Report every line below that has the string "computer" in it.

[Opening RECORDS TO USE section]

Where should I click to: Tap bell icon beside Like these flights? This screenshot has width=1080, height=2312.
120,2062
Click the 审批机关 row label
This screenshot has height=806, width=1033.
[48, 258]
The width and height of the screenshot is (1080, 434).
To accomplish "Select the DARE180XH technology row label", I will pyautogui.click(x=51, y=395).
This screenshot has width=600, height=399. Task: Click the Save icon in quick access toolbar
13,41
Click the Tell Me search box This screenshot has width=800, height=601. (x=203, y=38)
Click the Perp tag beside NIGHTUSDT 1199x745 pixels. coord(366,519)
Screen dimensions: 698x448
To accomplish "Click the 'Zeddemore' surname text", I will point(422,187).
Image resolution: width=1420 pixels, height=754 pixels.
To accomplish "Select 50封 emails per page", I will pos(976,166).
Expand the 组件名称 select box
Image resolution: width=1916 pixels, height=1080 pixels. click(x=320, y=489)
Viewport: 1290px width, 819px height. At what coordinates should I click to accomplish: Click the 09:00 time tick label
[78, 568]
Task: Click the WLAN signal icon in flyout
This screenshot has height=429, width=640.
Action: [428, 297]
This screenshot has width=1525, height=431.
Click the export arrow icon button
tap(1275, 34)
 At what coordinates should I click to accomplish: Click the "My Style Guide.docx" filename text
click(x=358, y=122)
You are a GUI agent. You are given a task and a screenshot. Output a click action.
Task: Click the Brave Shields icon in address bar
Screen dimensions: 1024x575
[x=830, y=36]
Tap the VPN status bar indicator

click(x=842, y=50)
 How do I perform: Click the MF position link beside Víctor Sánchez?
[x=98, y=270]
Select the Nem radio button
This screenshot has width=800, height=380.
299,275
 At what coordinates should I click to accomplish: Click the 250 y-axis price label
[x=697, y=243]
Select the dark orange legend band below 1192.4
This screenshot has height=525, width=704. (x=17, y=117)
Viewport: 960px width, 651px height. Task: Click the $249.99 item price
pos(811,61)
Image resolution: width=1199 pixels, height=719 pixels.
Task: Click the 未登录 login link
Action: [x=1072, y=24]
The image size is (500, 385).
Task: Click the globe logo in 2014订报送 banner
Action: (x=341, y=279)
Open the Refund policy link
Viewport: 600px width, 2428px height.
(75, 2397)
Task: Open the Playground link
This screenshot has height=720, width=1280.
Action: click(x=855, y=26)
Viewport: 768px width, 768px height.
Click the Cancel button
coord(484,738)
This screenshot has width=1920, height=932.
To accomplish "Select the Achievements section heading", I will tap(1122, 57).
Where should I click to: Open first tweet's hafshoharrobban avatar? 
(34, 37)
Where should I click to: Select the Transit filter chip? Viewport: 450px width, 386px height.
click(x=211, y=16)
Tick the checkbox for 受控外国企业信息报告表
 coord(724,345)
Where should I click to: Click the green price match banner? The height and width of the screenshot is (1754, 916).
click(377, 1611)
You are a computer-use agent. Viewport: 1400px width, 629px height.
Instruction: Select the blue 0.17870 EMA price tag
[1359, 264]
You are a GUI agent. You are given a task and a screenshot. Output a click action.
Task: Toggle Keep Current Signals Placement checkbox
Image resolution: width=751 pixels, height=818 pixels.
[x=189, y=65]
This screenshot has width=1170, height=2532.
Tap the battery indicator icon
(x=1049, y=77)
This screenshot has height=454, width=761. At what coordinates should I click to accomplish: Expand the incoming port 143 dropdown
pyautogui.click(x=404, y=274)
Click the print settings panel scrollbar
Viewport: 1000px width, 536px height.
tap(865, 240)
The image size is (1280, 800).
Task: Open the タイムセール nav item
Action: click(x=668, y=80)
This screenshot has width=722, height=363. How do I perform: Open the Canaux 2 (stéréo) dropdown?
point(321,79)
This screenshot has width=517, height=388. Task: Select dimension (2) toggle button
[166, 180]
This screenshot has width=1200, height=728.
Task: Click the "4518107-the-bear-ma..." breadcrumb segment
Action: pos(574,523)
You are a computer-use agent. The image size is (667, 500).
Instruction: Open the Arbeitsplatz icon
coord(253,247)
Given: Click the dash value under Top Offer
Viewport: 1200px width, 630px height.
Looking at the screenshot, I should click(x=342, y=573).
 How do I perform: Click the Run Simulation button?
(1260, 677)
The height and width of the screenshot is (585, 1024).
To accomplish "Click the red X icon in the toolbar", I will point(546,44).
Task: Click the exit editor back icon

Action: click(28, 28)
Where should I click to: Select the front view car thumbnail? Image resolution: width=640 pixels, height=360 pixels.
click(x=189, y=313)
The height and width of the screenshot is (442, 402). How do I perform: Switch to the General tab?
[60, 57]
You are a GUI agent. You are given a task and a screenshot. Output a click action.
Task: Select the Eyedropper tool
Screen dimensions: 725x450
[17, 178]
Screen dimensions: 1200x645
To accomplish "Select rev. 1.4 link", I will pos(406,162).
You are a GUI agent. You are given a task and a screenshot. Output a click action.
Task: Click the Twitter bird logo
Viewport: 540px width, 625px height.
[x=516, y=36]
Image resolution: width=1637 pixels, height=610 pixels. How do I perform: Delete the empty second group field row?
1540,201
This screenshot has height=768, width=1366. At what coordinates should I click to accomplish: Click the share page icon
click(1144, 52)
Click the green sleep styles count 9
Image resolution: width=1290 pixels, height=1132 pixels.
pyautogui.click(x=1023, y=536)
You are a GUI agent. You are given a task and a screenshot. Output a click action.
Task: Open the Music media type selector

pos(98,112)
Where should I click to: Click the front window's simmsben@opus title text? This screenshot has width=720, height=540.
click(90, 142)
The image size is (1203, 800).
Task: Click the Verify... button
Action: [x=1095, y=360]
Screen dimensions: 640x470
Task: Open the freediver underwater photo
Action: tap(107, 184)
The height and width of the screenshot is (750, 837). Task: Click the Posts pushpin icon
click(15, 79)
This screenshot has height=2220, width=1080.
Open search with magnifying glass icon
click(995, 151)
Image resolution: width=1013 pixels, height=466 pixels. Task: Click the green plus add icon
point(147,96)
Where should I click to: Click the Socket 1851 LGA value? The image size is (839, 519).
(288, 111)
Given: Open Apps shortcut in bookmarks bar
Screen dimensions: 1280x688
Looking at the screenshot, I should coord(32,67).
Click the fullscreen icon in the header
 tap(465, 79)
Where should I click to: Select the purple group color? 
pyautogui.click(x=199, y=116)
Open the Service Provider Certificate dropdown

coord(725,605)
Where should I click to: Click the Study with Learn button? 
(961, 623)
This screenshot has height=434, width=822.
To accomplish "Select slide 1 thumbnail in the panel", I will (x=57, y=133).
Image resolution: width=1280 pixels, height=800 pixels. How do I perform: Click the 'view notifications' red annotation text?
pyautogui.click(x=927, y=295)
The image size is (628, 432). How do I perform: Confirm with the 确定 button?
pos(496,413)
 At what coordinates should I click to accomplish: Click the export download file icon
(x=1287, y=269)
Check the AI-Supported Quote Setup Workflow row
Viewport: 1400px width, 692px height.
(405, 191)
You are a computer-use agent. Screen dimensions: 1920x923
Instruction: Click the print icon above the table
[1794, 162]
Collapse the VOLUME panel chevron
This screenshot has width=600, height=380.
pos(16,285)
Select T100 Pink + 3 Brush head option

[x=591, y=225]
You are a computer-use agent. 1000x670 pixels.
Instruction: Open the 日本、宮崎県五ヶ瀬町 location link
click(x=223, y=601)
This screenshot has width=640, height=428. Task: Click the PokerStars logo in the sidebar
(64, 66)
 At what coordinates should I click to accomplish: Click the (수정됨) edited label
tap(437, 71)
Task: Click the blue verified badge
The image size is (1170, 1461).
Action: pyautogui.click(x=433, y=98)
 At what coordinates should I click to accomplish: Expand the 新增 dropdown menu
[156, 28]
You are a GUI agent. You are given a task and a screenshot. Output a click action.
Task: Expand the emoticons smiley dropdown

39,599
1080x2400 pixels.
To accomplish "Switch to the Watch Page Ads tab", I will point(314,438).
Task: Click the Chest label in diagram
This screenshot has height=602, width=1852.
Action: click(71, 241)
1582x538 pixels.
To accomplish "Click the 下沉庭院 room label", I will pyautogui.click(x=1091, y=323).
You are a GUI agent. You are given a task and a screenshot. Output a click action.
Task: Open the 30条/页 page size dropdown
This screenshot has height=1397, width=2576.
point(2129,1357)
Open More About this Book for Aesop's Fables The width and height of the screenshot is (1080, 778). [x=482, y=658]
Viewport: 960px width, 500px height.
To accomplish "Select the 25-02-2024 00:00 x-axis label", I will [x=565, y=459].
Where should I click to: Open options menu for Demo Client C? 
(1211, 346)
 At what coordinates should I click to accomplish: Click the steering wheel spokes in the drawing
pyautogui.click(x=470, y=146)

[Closing RECORDS TO USE section]

WRITTEN SOLUTION |
You are a computer-use agent. Viewport: 1400px width, 629px height.
You are a computer-use agent. The image size is (667, 500).
You are a computer-use agent. Screen dimensions: 1920x923
You are a computer-use agent. 1000x670 pixels.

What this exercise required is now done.